Marc Thiessen offers up one of the dumbest and most dangerous proposals for dealing with North Korea:
If Trump wants to stop North Korea’s drive for nuclear missiles capable of striking the U.S. homeland, he should look to the success of his Syrian strike as a model. Specifically, he should announce that North Korean nuclear and missile tests will no longer be tolerated — that, henceforth, North Korea is a ballistic missile “no-fly zone” and a nuclear weapons “no-test zone.” Any attempt by North Korea to launch a ballistic missile will be met with a targeted military strike either taking out the missile on the launchpad or blowing it up in the air using missile defense technology. And any attempt to test a nuclear weapon will be met with a targeted strike taking out the test site and other related nuclear facilities.

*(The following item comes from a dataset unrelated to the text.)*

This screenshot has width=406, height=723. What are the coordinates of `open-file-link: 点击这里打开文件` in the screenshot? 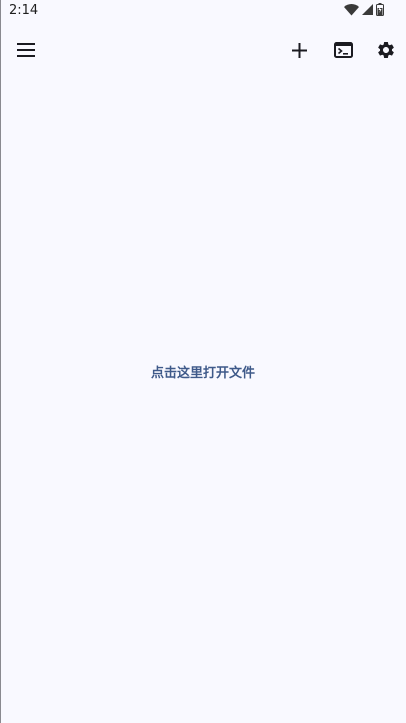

Thiessen wants the president to issue a threat that he can’t back up without illegally attacking another country and risking a major war. He also somehow thinks that a regime that is hyper-sensitive about its sovereignty will comply with demands made under threat of an illegal attack on its territory. Of course, North Korea won’t comply, and Trump will be left with the choice of backing down from his stupid threat or carrying it out with potentially disastrous consequences.
The Syrian government was never likely to retaliate against U.S. or allied forces over the missile strikes earlier this year, and it didn’t really have the capability to do so in any case. As pointless and illegal as that attack was, it was relatively low-risk and easy for the president to get away with. Launching an attack on North Korean territory, whether it is “targeted” or not, would not only make the U.S. the aggressor but would risk escalation into a very costly conflict. Besides having absolutely no authority or right to initiate hostilities against another state to penalize it for conducting weapons tests, this could trigger a war in which North Korea ends up using its nuclear arsenal against major population centers in South Korea, Japan, and possibly even in the U.S.
Thiessen claims that the attacks he is recommending would be acts of self-defense, but not even the most tortured reasoning from a leading torture supporter can back that up. Preventive war cannot be defensive, and Thiessen is arguing for waging preventive war. Preventive war is inherently aggressive, unjust, and has no legal justification. The U.S. wouldn’t be defending itself or one of its allies against attack, and it wouldn’t even be a pre-emptive strike to counter an imminent threat. Attacking North Korea over missile or nuclear weapons tests would be an unlawful act of aggression against another state carried out solely because it happened to be doing something that our government disapproves of. It is a deranged idea that any sane government would automatically rule out.